Maybe global warming will open up more arable farm land up here,
We're starting to see this effect in Australia too. The southern temperate regions where we mostly grow wheat and sheep are shrinking, but in the north of the country the wet region of the tropics is expanding and opening up more land for farming.
 
We're starting to see this effect in Australia too. The southern temperate regions where we mostly grow wheat and sheep are shrinking, but in the north of the country the wet region of the tropics is expanding and opening up more land for farming.

Would make for a nice trend to see expatriate American farmers achieving financial success in Australia rather than to continue a slow decline and eventual extinction of farming altogether in the US. Where policy and weather is killing agriculture, leaving only corporate farming left because they can absorb the losses and yet still need to rely on foreign imports.
 
Would make for a nice trend to see expatriate American farmers achieving financial success in Australia rather than to continue a slow decline and eventual extinction of farming altogether in the US.
They'd be a lot better off if they could take a longer term view of the world instead of just chasing immediate profits. A lot of countries won't touch US beef because of the use of growth hormones. Cows take longer to grow without those hormones so beef is more expensive to produce but in the longer term hormone free beef provides for a more stable market.

Australian export statistics tell a bit of a story - the US put tariffs on Aussie beef and yet US consumption of Aussie beef has risen by 30% since the tariffs were introduced. No, we're not desperate to "do a deal".

Those statistics make you wonder what's going on in the US beef industry.
 
They'd be a lot better off if they could take a longer term view of the world instead of just chasing immediate profits.

An alien concept if you were to attempt to sell such a concept inside most American boardrooms.

Where the bottom line of a balance sheet takes priority over everything, along with reassurances of contractual perks for directors and officers, along with a continual flow of shareholder equity.

A mentality who considers the bulk of their employees as "expendable assets". Given how they view their own employees, I doubt any of them are looking to improve society as a whole.
 
An alien concept if you were to attempt to sell such a concept inside most American boardrooms.
And yet traditionally it was always the farmers that took the longer view, they even get used as a teaching model for stock trading - farmers versus miners.

Farmers have a more steady and reliable income where as for mining success can be hit or miss. Yet in overall profitability the mining industry makes far more money and is far more profitable than the farming industry.
 
Most farmers I meet farmed for the lifestyle not the money.
Maybe in Canada or Australia. Just not the US. More farmers are abandoning their livelihood each year, including some held by families for several generations.

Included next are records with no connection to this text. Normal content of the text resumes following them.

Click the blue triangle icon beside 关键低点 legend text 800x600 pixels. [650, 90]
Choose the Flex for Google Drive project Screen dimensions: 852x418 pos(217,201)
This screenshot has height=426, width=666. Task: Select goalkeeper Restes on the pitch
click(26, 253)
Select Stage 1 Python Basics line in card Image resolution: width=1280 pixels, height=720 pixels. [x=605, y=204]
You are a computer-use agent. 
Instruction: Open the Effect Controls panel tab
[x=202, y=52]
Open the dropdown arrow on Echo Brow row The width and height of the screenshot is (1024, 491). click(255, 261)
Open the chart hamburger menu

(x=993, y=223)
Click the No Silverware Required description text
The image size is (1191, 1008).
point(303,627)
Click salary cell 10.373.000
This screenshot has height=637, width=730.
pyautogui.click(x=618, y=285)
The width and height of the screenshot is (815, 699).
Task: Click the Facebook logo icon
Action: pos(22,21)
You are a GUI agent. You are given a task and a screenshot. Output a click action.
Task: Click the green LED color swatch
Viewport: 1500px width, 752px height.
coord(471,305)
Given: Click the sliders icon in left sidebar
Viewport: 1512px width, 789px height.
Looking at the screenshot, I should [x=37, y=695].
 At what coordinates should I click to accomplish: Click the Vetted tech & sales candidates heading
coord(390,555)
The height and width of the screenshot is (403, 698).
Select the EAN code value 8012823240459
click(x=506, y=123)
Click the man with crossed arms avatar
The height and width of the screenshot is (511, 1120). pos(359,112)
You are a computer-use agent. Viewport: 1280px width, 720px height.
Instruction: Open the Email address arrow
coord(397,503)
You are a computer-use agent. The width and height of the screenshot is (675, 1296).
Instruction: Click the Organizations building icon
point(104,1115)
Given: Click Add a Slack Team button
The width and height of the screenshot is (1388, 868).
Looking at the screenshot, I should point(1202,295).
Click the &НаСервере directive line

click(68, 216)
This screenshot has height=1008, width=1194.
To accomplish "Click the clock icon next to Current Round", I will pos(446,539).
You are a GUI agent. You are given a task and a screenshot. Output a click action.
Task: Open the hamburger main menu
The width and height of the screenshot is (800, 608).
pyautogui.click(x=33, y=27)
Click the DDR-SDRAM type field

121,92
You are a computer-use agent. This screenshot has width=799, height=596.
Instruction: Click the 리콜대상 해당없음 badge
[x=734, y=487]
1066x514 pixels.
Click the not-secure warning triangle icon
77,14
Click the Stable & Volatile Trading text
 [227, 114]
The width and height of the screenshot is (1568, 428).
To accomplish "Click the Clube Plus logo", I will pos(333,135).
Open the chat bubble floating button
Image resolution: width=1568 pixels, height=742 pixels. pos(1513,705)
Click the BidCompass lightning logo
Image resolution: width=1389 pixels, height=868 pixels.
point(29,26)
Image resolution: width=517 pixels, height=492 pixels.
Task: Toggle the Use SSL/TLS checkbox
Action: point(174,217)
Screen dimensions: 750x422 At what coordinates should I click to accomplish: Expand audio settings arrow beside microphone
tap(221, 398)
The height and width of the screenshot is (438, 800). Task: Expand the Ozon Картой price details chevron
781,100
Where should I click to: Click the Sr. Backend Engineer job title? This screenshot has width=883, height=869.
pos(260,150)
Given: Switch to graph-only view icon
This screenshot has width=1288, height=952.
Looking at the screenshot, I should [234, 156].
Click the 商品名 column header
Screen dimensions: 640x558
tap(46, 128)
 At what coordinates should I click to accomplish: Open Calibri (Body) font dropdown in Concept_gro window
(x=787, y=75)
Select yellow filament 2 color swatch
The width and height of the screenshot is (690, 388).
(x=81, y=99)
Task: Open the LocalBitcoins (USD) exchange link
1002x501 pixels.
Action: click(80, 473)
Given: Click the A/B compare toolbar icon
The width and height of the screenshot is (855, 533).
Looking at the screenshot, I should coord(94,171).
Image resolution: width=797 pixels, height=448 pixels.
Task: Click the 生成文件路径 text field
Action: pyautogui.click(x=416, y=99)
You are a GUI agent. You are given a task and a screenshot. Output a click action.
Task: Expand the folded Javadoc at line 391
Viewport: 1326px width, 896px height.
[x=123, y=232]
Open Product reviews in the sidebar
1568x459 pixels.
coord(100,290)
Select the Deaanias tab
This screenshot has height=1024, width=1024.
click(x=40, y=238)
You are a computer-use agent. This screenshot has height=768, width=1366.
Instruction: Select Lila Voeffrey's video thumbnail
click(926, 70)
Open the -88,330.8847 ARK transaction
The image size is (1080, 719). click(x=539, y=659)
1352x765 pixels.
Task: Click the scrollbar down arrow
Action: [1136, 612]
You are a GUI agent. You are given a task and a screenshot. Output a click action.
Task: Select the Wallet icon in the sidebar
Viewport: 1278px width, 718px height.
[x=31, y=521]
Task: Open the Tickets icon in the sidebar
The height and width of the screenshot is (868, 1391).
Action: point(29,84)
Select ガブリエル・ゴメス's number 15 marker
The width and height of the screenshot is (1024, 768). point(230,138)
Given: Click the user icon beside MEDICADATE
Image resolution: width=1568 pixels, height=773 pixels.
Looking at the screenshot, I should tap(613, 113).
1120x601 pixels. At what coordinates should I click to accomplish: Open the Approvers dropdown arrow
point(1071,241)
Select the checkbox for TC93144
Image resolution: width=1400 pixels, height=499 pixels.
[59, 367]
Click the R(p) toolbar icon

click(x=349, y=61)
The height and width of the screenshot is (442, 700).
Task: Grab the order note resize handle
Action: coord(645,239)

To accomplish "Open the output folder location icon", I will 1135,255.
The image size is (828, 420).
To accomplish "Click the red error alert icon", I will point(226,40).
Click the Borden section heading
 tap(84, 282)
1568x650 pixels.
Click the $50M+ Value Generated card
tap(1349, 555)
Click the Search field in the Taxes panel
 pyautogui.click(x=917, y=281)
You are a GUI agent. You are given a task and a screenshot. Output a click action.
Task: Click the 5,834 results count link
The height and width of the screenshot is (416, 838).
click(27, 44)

Especially with the political demise of subsidies that farmers here have depended on for decades to get them through bad years of climate considerations.

Not even a lucrative market any more for farm equipment manufacturers like John Deere, who is consistently laying off workers and relocating manufacturing outside the US.
 
So concepts like this would be foreign in the US? It took these people 20 years to achieve certification.

Hope for 'clean' truffle exports as producer axes banned chemical

It's a matter of "business culture". Much why the Japanese auto manufacturers continues to effortlessly beat the pants off their American counterparts. A business culture that is somewhere between refusing to change, or doing it at the slowest rate possible.

It's not logical, but it is what it is. A fatal combination of corruption and ineptitude. Where the common denominator remains a corporate reverence for the "short-term buck". No matter how much it may cost in the long run. A consideration that their Japanese counterparts fundamentally do not tolerate.

Small wonder over nearly 40 years I have owned only Japanese automobiles.